The new mandate will require utilities to continue to ramp up their use of renewable electricity to achieve a 40% share by 2035, with 10% of all electricity coming from solar photovoltaics.
While the bill deals specifically with Delmarva Power, the nine municipalities operating electric utilities in the state and the Delaware Electric Cooperative are required by law to operate “a comparable program to the renewable energy portfolio standards.”
Delmarva Power, the Delaware Municipal Electric Corporation, and the Delaware Electric Cooperative have remained publicly neutral on the bill, neither supporting nor opposing the legislation.
Supporters of the mandate say it is needed to reduce the use of fossil fuels and to battle climate change and sea-level rise. “[The bill] moves us into the real world: the preservation of our planet; the preservation of our environment; the preservation of clean water; [and] the preservation of clean air,” said bill co-sponsor, State Rep. John Kowalko, D-Newark.
Critics believe the new mandate could further inflate The First State’s already high cost of electricity.

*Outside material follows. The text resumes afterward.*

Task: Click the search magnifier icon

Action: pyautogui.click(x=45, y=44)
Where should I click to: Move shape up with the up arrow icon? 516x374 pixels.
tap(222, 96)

According to the U.S. Energy Information Administration, Delaware’s electricity is more costly than that in two-thirds of the other states.
House Republicans offered three amendments to build consumer cost protections into the bill, most of which are currently law but will be removed by the new legislation. All three proposals were defeated along party lines.
Testifying before the House vote on the bill, Department of Natural Resources and Environmental Control Secretary Shawn Garvin said while the new law eliminates existing consumer protections, they will be replaced by a simpler protocol.
David T. Stevenson, Director of the Caesar Rodney Institute Center for Energy & Environment, disputes that claim. In written comments published earlier in the week, Mr. Stevenson said the threshold on the consumer protection mechanism is set “so high it will be ignored.”
Additionally, Mr. Stevenson maintains the best way to lower carbon dioxide emissions is to let the free market work. “The research pipeline is full of ideas on how to use carbon dioxide capture, alternative fuels such as hydrogen and nuclear, energy efficiency, smart grids, demand-side management, and hybrid generation and storage options,” he wrote. “All of these alternatives offer reliable service with low or no emissions.” According to Mr. Stevenson, this approach led to the U.S. lowering CO2 emissions “14.4% from 2005 to 2019, primarily by shifting from higher cost, higher-emitting coal to lower cost, lower-emitting natural gas.”
On Thursday, State Rep. Ed Osienski, D-Newark, one of the prime sponsors of the bill, told his colleagues in the House that claims that a 40% renewable energy mandate would make the regional power grid unstable were false. However, the remarks he offered in defense of that position seemed to undermine his claim.
“In 2014, the regional energy grid operator, PJM, looked at the energy grid stability up to 30% renewables,” Rep. Osienski said. “They concluded there was no problem with energy stability up to 30%. They never looked above 30%. They offered no opinion above 30%.”
Rep. Osienski said that many of the bill’s supporters were disappointed it did not go further, setting more ambitious renewable energy targets.
State Rep. Rich Collins, R-Millsboro, offered a counterpoint, saying legislators lacked the expertise and foresight needed to enact energy policies that will impose restrictions on energy utilities for the next 14 years.
“We are not qualified to do this,” Rep. Collins told his colleagues during the virtual debate. “We should be setting broad parameters, take the regulations out of the way, and let the companies (utilities) figure out the best way to do it.”
Rep. Collins also criticized the economic impact of the pending law. Since Delaware lacks renewable energy equipment manufacturing facilities, he said the legislation will create few local jobs. He added that other than solar energy, Delaware has very limited renewable power resources — requiring utilities to buy renewable electricity from out-of-state producers to meet the mandate.